Brano proposto —
Don Rogger ha affrontato il tema «Autonomia e identità trentina:
dal Principato vescovile allo Statuto regionale del 1948»
proponendo un percorso storico denso ma nel contempo ricco di
stimoli critici che hanno toccato i temi dell'oggi, dai rapporti
tra Trentino e Alto Adige alle questioni linguistiche, alle
celebrazioni per Hofer.
Semplice - quasi a sottolineare la sobrietà degasperiana che lo
stesso Rogger ha evocato - e affettuosa l'atmosfera che ha
caratterizzato l'incontro di questo pomeriggio terminato coi canti
del coro di Ospedaletto e gli auguri del presidente della Provincia
autonoma di Trento, Lorenzo Dellai che per i 90 anni di monsignor
Rogger ha simbolicamente donato l'ultima fatica editoriale della
Fondazione, il completamento dell'«Opera omnia degasperiana».

Estratto dei dati —
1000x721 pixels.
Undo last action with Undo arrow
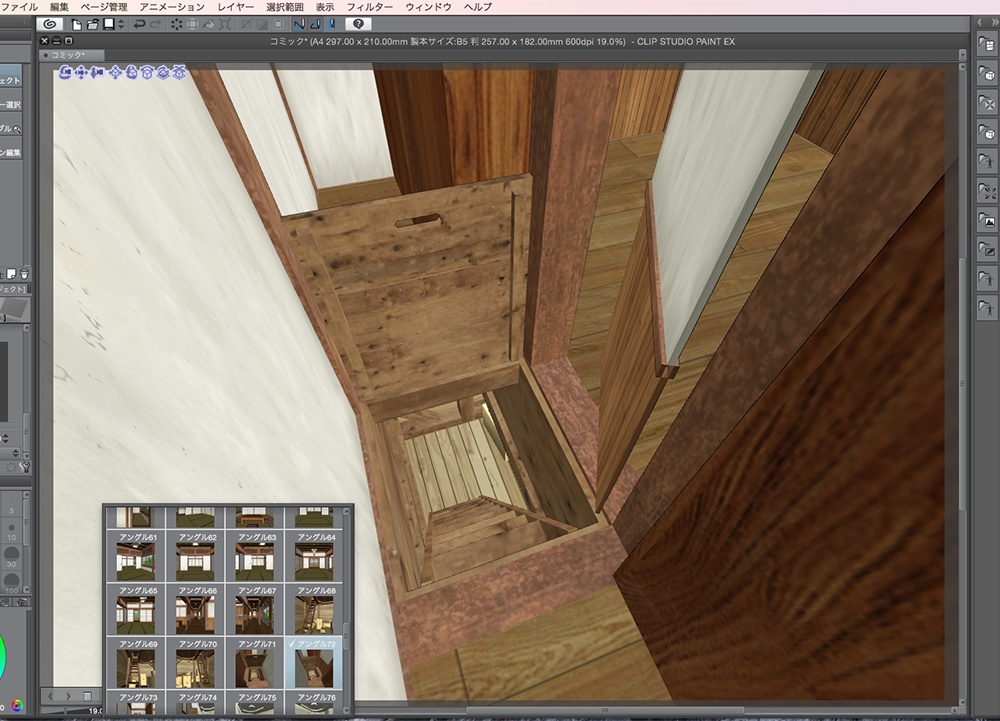point(139,23)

Obiettivo dell'esercizio — Nel brano, che cosa ha donato simbolicamente Lorenzo Dellai a monsignor Rogger per i suoi 90 anni? Per rispondere basati soltanto sul brano.

Risultato — L'ultima fatica editoriale della Fondazione, il completamento dell'«Opera omnia degasperiana».